Fed officials are discussing how long they will purchase mortgage bonds and Treasuries as part of efforts to fuel the expansion and reduce 7.8 percent unemployment. The Fed linked its interest-rate outlook to economic thresholds last month, saying borrowing costs will stay low “at least as long” as joblessness exceeds 6.5 percent and if inflation is projected to be no more than 2.5 percent one or two years in the future.
Low interest rates encourage consumers to save “even more” and “large budget deficits” imply higher future taxes which also leads to more saving, Plosser said. His remarks were similar to those delivered in Somerset, New Jersey, on Jan. 11.
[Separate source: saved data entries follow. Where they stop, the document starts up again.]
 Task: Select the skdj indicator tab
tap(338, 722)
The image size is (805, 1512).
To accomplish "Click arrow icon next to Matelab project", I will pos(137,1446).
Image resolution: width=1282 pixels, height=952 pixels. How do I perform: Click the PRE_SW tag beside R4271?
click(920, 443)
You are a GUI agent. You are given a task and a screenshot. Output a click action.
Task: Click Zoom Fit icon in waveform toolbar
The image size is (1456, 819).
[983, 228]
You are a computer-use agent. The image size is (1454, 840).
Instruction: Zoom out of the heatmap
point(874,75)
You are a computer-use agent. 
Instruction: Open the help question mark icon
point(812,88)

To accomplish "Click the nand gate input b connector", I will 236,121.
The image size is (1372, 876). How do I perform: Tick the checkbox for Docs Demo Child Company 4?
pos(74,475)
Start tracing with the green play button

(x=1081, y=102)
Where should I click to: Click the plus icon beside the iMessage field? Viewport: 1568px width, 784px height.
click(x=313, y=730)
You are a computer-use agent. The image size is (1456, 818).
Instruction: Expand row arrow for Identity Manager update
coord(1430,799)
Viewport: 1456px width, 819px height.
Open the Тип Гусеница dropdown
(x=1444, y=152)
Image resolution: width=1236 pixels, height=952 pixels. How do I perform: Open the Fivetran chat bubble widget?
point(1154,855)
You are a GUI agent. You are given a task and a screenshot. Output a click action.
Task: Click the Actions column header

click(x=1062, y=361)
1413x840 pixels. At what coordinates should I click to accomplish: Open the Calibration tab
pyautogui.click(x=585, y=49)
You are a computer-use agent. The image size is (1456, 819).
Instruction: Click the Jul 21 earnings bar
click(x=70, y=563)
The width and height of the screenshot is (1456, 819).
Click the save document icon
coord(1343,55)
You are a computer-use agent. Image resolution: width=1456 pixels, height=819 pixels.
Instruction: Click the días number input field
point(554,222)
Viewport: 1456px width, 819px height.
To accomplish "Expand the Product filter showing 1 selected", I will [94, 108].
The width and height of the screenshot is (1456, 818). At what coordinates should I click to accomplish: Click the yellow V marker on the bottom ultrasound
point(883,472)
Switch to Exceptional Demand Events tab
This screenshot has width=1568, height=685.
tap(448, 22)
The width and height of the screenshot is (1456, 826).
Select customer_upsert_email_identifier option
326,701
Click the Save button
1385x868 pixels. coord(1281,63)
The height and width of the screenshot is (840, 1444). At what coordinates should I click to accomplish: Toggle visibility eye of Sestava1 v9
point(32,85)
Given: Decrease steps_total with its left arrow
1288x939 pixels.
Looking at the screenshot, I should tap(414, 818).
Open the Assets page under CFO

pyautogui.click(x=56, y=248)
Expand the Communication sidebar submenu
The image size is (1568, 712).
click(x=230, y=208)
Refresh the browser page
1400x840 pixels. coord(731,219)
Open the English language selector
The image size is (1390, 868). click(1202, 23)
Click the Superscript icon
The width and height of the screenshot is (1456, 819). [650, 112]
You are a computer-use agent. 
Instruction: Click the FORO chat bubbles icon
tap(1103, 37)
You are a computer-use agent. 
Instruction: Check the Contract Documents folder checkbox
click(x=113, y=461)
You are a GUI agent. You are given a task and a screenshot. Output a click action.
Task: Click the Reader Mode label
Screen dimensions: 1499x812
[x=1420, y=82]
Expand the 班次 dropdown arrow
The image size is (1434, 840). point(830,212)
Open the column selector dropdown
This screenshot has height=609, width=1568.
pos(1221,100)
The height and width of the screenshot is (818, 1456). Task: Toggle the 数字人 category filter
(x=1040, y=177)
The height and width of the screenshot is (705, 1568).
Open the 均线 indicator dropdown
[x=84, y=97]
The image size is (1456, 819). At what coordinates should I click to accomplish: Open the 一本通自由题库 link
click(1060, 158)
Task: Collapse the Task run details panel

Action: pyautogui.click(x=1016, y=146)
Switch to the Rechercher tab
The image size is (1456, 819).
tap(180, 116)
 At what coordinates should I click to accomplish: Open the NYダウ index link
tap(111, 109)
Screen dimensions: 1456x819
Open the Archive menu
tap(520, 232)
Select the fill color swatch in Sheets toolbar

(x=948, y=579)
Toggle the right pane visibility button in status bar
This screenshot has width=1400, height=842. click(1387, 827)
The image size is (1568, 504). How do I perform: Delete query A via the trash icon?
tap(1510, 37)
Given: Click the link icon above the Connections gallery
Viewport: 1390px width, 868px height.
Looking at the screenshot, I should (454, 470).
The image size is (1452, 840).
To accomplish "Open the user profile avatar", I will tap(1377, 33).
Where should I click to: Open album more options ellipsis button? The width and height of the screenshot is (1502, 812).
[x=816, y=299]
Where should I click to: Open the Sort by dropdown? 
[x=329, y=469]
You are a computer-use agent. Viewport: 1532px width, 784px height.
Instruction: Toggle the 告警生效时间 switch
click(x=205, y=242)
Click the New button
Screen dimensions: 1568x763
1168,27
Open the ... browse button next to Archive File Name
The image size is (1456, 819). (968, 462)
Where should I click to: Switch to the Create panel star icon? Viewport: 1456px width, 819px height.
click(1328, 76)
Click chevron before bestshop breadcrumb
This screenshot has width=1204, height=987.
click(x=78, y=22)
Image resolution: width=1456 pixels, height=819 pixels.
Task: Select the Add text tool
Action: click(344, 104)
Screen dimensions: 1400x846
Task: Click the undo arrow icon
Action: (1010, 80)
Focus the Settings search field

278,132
“Until household balance sheets are restored to a level that consumers and households find comfortable, consumption will remain sluggish,” Plosser said. “This is likely to take some time, and attempts to increase economic ‘stimulus’ may not help speed up the process and may actually prolong it.”
Plosser, who doesn’t vote on monetary policy this year, also said he sees medium-to-longer-term inflation risks “given the current stance and anticipated path of monetary policy.”